The Lymphoid Tissue in the lower portion of the ileum, just above the ileocecal valve, is the usual seat of the primary lesion. There is the formation of a tubercle with coagulation necrosis; the central portion is cast off and an ulcer with thickened edges and a yellowish base is formed. Several ulcers become confluent and a large irregular one results. Instead of remaining the shape of the Peyer's patch, the ulcer tends to increase in size laterally, unlike the typhoid lesion. This is due to the extension by means of the lymphatics which surround the intestines. The lesion usually involves the sub-mucosa as well as the mucosa, also the muscularis and sometimes the serous coat. As a rule, the peritoneal covering at the site of the ulcer is the seat of numerous small tubercles in clusters. There may also be found white lines connecting neighboring tubercles; these are probably lymph-vessels that are stopped up by caseous matter.

A peculiar hyperplastic form, involving chiefly the ileocecal region, is characterized by extensive round-cell infiltration and the formation of a large amount of connective tissue. Tubercle formation, caseous degeneration and ulceration are usually very slight. On account of the thickening of the wall the lumen is much narrowed and at times almost completely stenosed.

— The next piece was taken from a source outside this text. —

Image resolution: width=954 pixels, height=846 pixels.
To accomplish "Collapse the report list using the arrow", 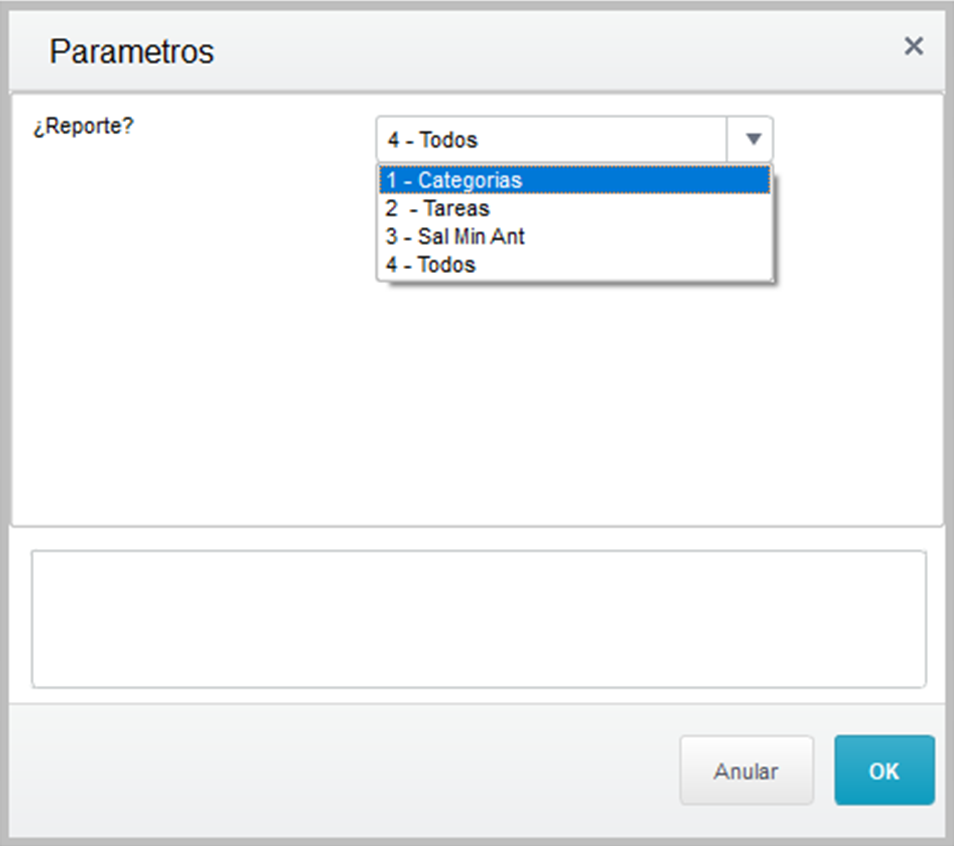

Perforation is the most dangerous complication, but it does not frequently occur, on account of adhesions that have been formed during the progress of the disease. Tuberculous peritonitis may result from tuberculosis of the intestine. The ulcers may be present in all stages, some completely healed while others are undergoing active changes. As a result of the position of the ulcer the cicatrization is more likely to be followed by stenosis than is the case in typhoid fever. Stenosis, however, may occur when the tendency to organization exceeds the tendency to destruction of tissue. The mesenteric nodes are usually involved and at times may show much more marked disease than is seen within the intestine.